Text and element pointing records:
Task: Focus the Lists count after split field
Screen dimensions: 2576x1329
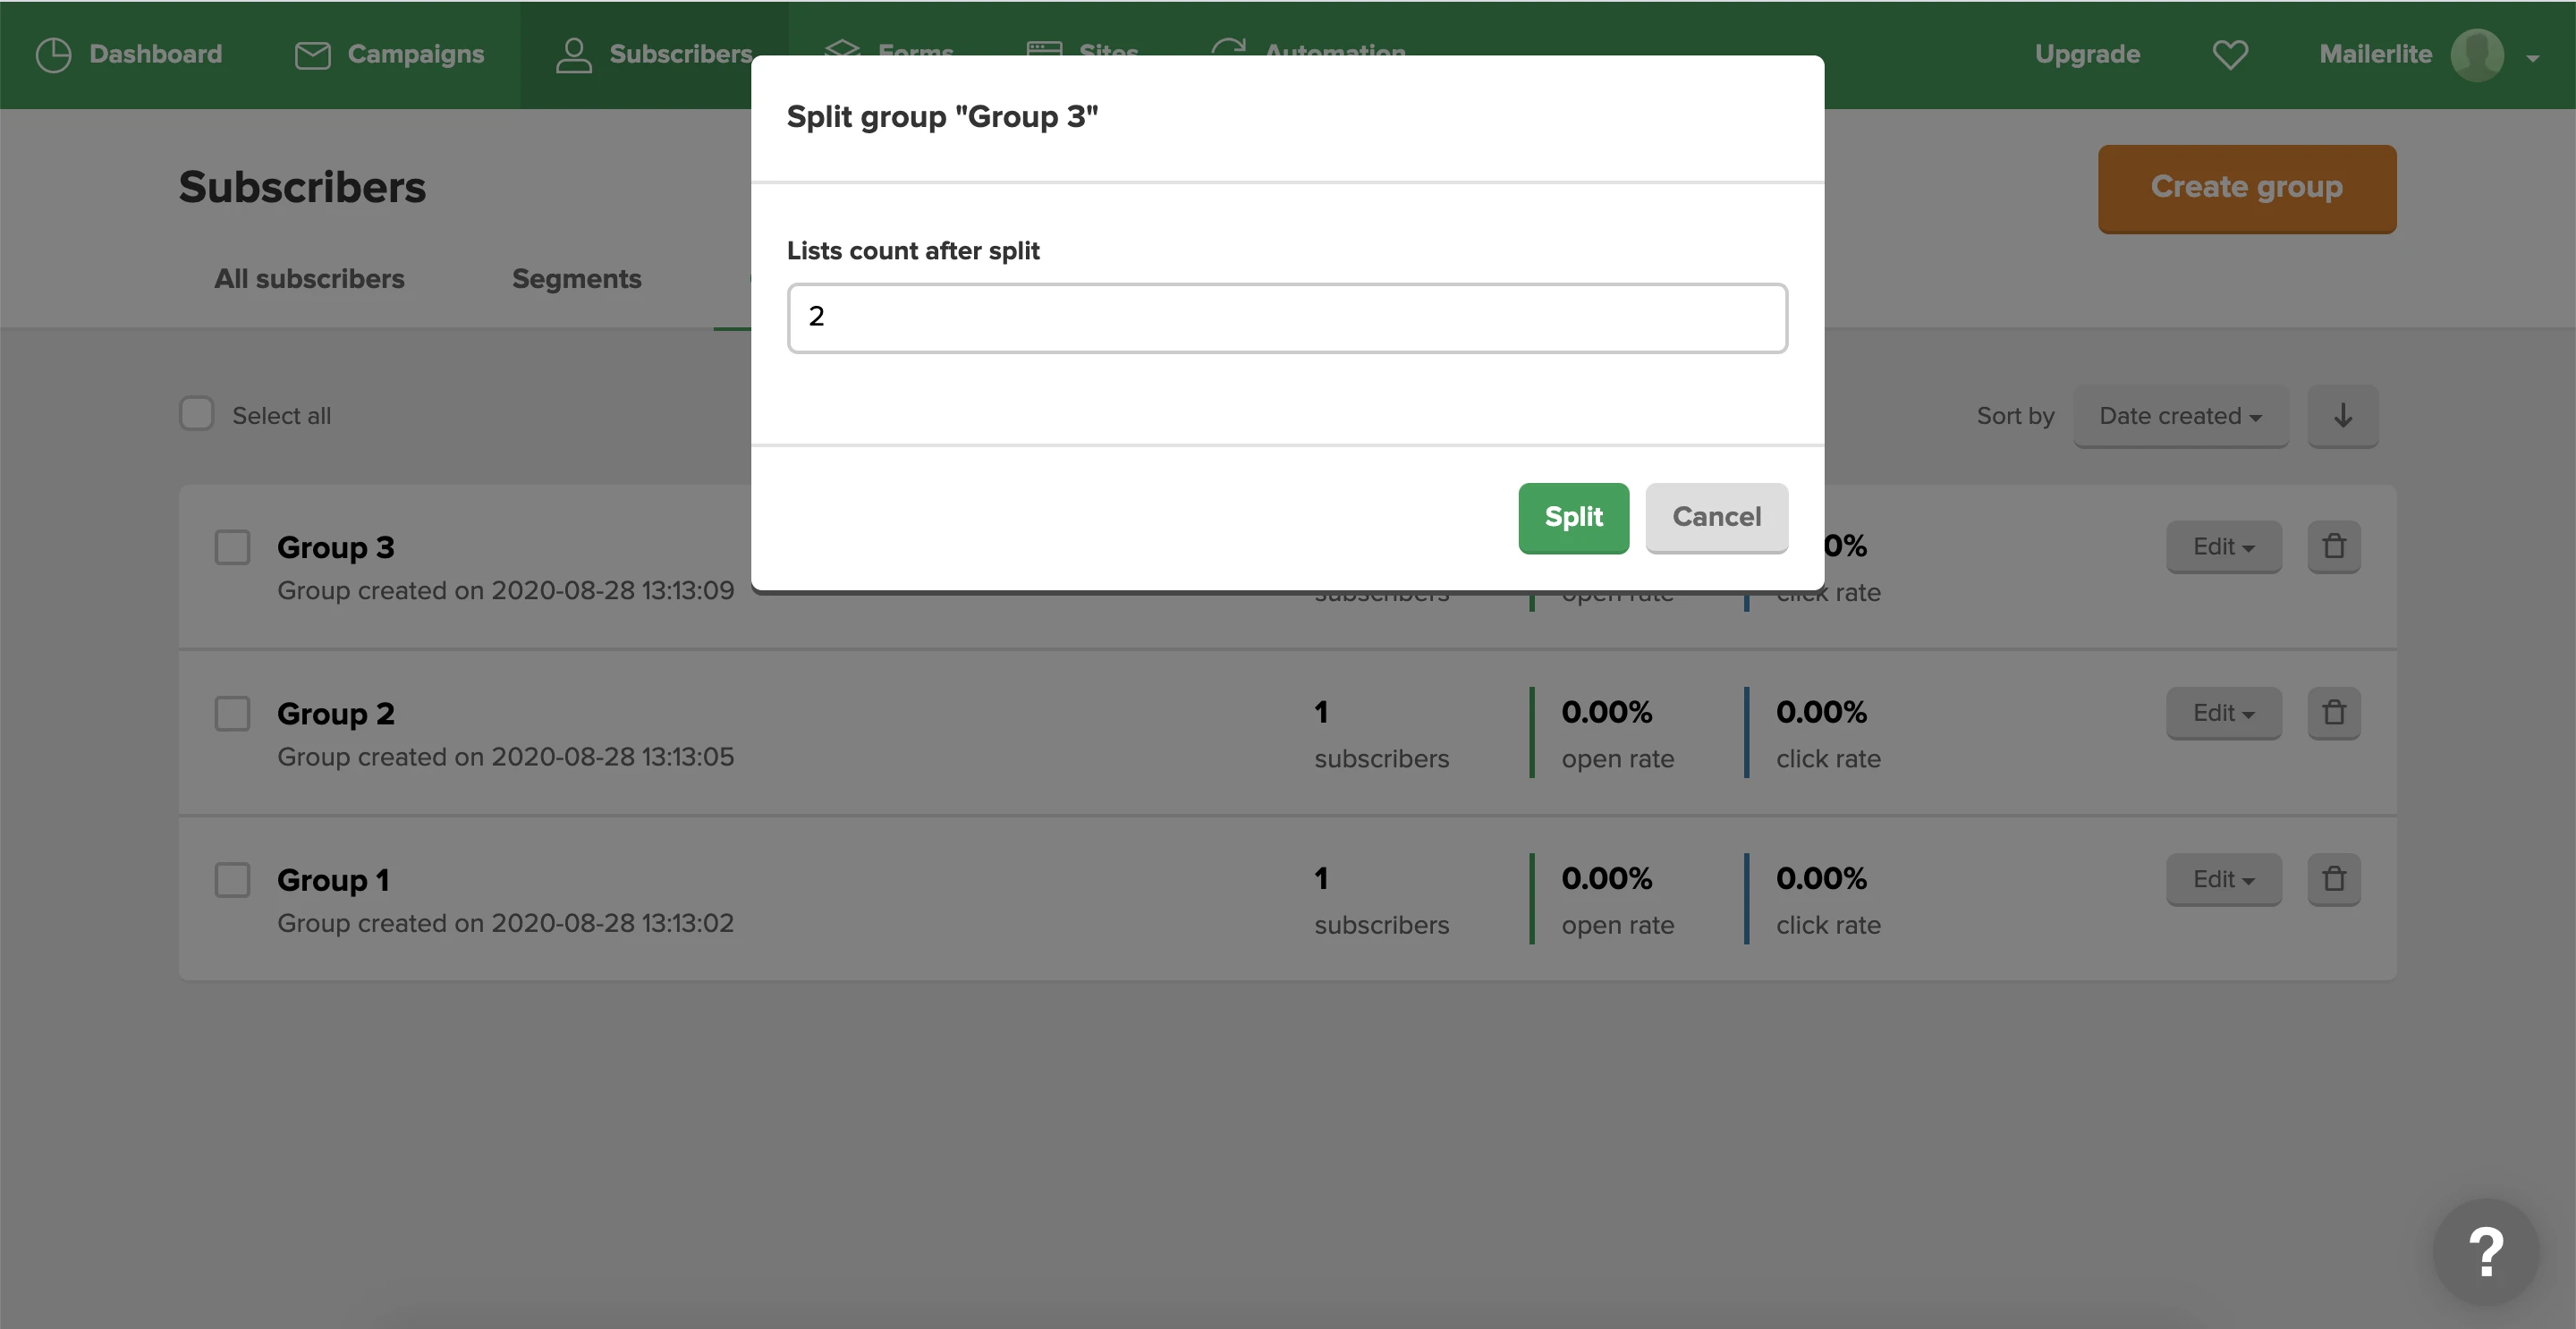Action: pos(1287,318)
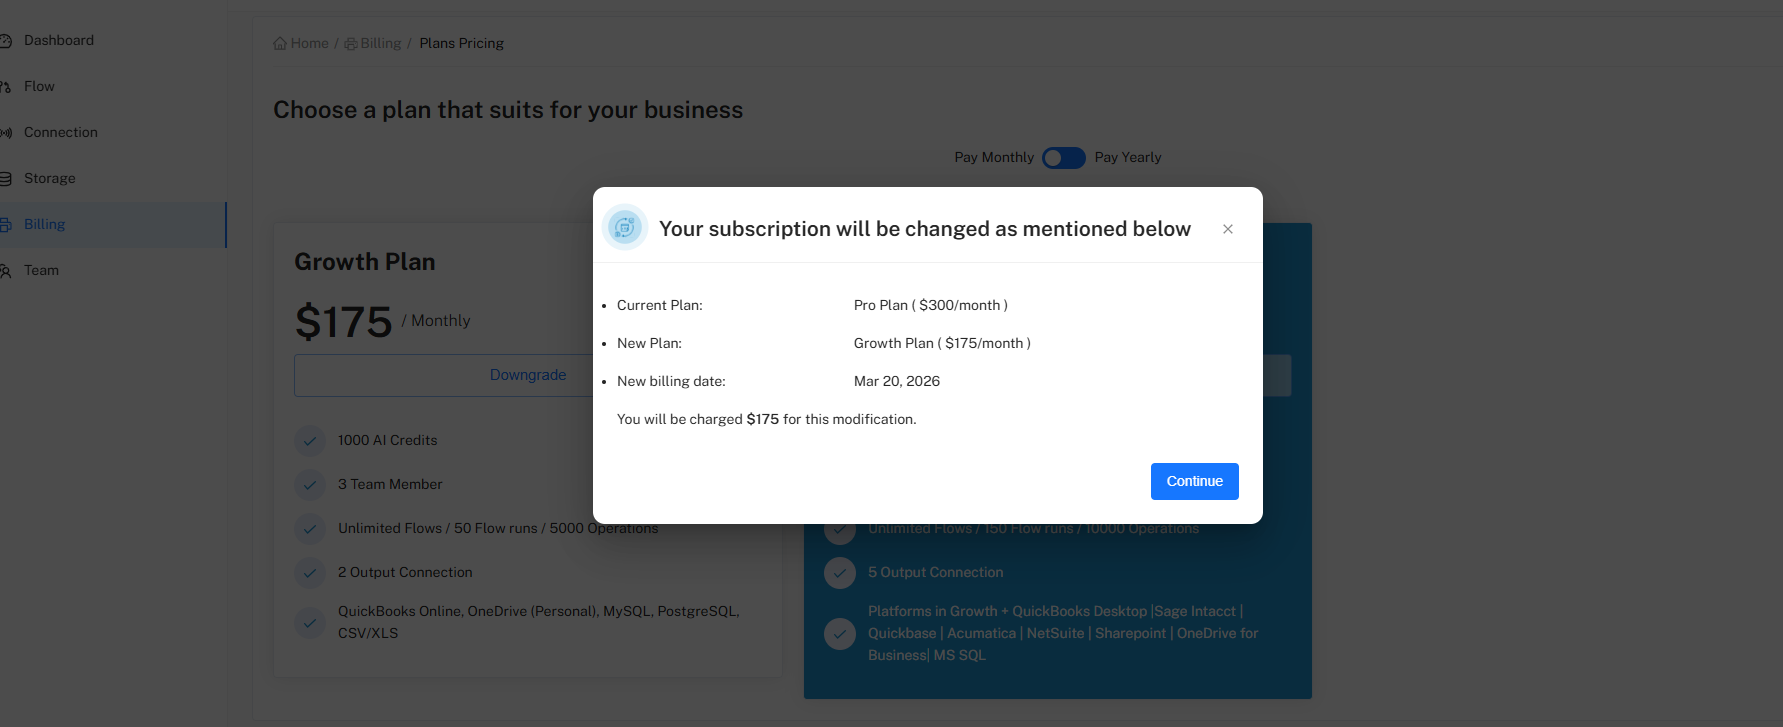Open the Billing menu item

click(x=44, y=225)
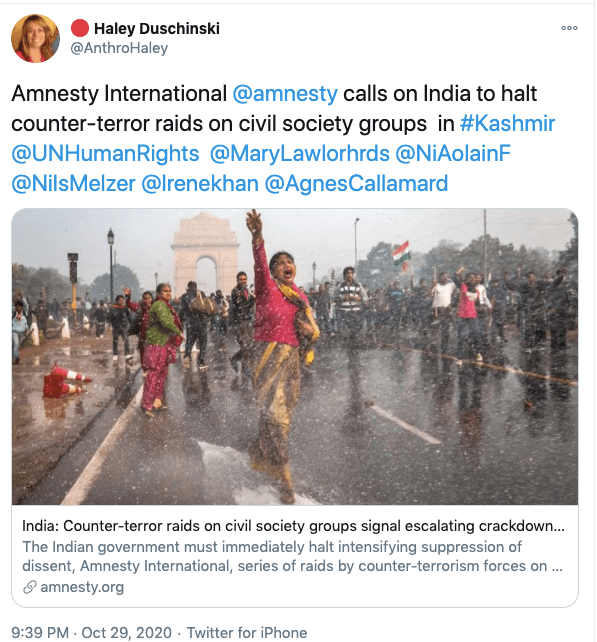Viewport: 597px width, 642px height.
Task: Click the article description about Indian government
Action: [292, 556]
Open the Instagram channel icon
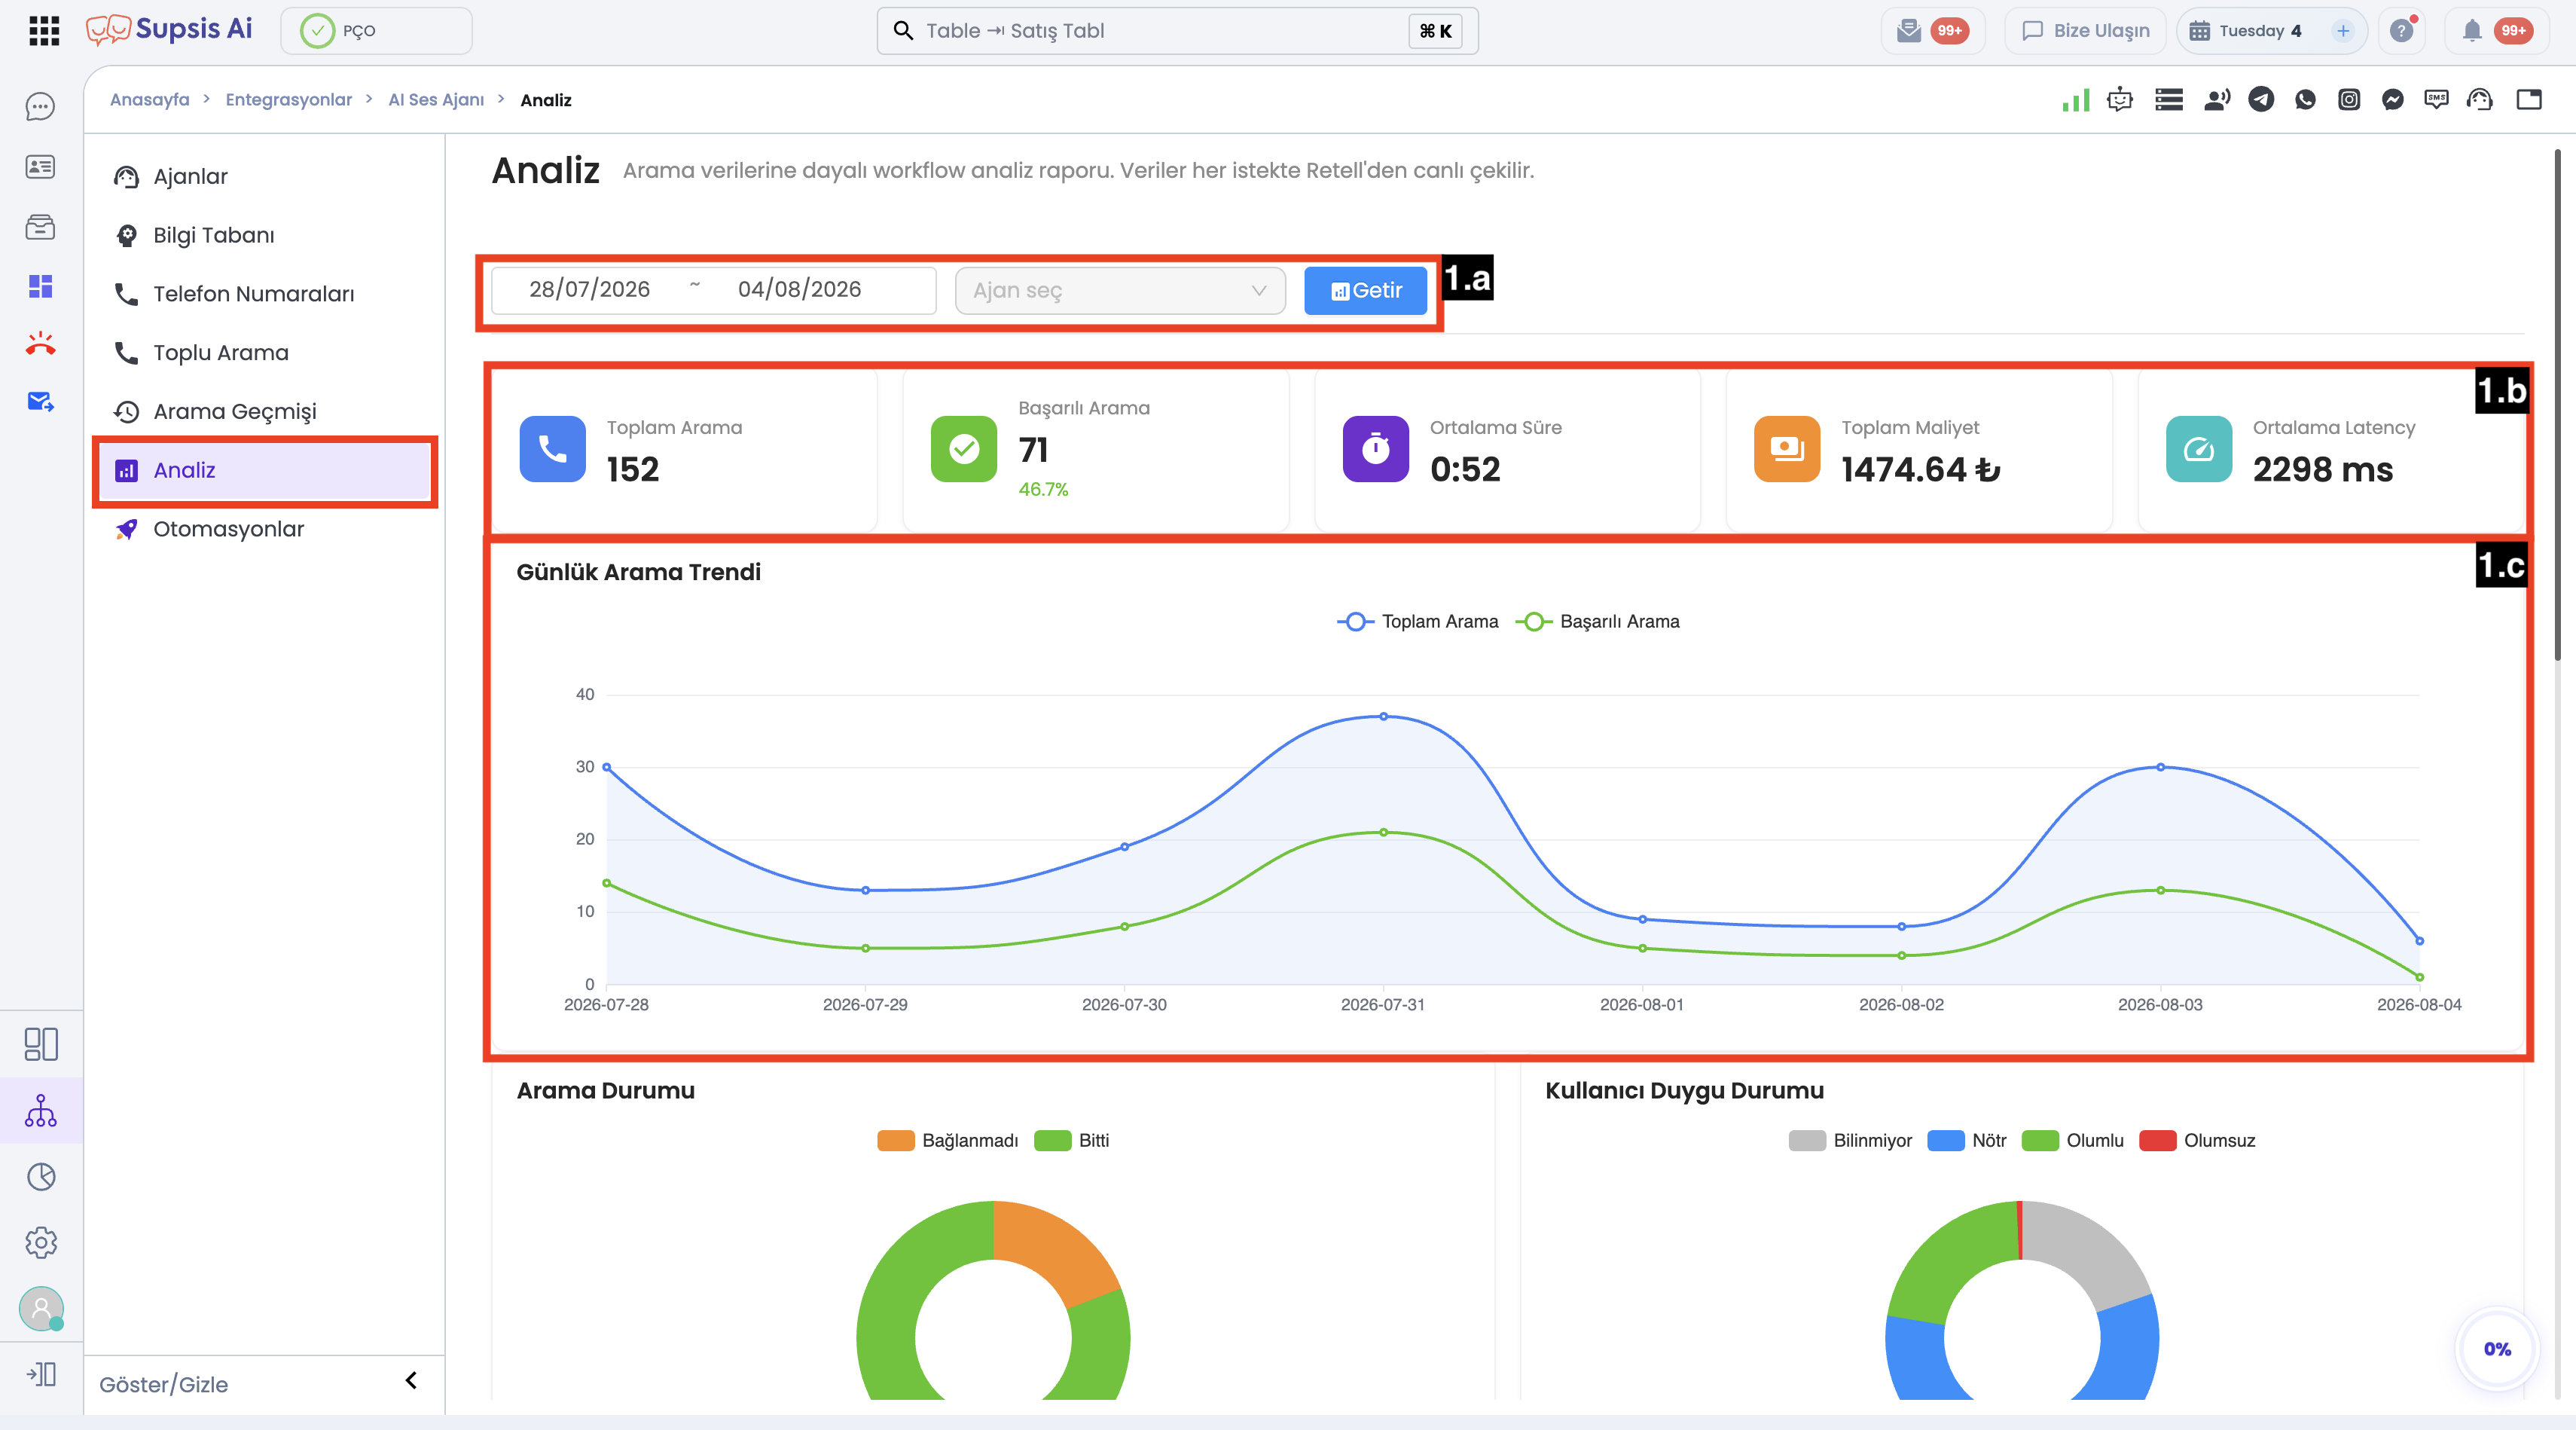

* Objective
Please copy every line of the entries above word for word, leaving the pictures out of your answer.

* Expected output
Task: Focus the Lists count after split field
Screen dimensions: 2576x1329
Action: pos(1287,318)
Open the Billing menu item

click(x=44, y=225)
Viewport: 597px width, 642px height.
Task: Click the article description about Indian government
Action: [292, 556]
Open the Instagram channel icon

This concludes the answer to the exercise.